Epidemia de gripe já matou mais de mil pessoas na França

"...e pestes...” Mateus 24:7

07 de fevereiro de 2019.

 

Uma forte epidemia de gripe atingiu seu pico na França com cerca de 1.100 mortos em 2019, segundo dados da ministra francesa da Saúde, Agnès Buzyn. Em pleno inverno, o governo alertou para uma “eficácia medíocre” da vacina contra o vírus e pediu que a população respeite as regras de higiene para evitar o contágio.

Sabemos que, todos os anos, a gripe mata em geral mais de 10.000 pessoas. Esse é o motivo pelo qual insisto na vacinação das pessoas idosas e das equipes que os acompanham”, disse Agnès Buzyn. “Atualmente a França inteira está numa zona de epidemia e veremos no fim do mês os números terríveis da taxa de mortalidade.”

O problema é que, nesse ano, há dois vírus da gripe em circulação na França, o que obriga o governo a fornecer uma vacina que proteja em ambas as situações. “Contra o vírus clássico, de tipo A, existe 50% de proteção, e contra o outro, a proteção é medíocre, de apenas 20%, o que pode explicar as mortes”, disse a ministra.

Bons hábitos para se proteger

“A vacina é moderadamente eficaz nesse ano, é por isso que os gestos de proteção são importantes: lavar as mãos, tossir cobrindo a boca, evitar espirrar saliva nos outros”, defendeu Buzyn. “O problema é que cada vacina é uma aposta, somos obrigados a fazer uma previsão dos tipos [de vírus] que vão circular, seis meses antes que eles apareçam no mundo.

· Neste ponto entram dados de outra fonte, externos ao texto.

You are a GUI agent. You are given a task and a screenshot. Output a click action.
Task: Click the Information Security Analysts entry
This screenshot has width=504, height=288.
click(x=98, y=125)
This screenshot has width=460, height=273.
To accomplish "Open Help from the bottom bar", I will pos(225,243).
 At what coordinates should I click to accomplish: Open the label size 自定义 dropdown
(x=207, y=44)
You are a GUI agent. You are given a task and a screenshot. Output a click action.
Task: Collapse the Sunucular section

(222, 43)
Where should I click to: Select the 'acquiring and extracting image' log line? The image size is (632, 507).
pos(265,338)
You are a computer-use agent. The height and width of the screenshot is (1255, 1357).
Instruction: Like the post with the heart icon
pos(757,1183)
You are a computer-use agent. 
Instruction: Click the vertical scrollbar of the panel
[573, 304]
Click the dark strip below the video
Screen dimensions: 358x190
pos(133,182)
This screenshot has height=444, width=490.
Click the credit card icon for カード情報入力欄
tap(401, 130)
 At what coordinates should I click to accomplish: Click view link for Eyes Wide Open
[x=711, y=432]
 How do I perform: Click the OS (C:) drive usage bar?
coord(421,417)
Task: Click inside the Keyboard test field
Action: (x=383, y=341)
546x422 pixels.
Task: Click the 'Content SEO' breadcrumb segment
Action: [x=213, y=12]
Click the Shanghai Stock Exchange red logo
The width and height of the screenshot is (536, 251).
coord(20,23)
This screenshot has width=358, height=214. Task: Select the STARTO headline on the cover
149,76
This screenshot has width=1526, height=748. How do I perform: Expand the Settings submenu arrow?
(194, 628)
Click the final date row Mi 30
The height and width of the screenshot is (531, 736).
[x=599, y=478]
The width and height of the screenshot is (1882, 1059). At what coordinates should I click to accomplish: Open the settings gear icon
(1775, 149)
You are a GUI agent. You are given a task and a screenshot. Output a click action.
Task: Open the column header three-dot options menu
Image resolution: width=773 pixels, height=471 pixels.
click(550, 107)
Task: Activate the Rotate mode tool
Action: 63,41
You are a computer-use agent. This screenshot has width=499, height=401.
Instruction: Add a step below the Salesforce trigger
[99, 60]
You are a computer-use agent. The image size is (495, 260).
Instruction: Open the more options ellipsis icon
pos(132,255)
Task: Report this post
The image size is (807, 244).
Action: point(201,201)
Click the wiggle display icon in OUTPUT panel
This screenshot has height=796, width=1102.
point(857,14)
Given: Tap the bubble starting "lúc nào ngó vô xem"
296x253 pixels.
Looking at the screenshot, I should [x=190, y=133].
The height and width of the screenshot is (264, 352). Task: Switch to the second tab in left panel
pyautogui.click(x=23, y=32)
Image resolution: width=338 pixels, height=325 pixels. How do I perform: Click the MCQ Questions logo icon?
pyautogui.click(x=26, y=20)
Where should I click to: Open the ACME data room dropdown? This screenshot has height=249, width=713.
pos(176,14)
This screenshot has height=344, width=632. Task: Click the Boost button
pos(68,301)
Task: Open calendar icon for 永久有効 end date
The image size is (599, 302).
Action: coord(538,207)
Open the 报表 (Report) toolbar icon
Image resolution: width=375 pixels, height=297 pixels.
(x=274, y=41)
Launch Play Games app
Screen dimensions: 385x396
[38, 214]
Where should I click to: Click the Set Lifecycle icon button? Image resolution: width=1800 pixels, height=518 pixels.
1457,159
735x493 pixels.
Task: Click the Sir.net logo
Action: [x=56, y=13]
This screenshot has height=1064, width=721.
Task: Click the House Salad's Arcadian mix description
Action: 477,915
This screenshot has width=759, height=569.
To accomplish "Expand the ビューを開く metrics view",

Então, quando finalmente vencemos a aposta, já é tarde.”

Entre as vítimas fatais da gripe neste ano na França estão seis pessoas, quatro residentes e dois funcionários, de uma casa de repouso do departamento de Loiret. “Os dois acompanhantes [que faleceram] não estavam vacinados”, explicou a ministra da Saúde. “Os idosos estavam protegidos, mas sabemos que, entre eles, a vacina é pouco eficaz, já que o sistema imunitário funciona mal em resposta à vacinação.”

Agnès Buzyn lembrou, por fim, que havia, no passado, uma obrigação de vacinação para as equipes médicas e de enfermaria, mas que foi abolida. Ela disse que está fazendo um “esforço excepcional” para que uma campanha pró-vacina seja feita no país.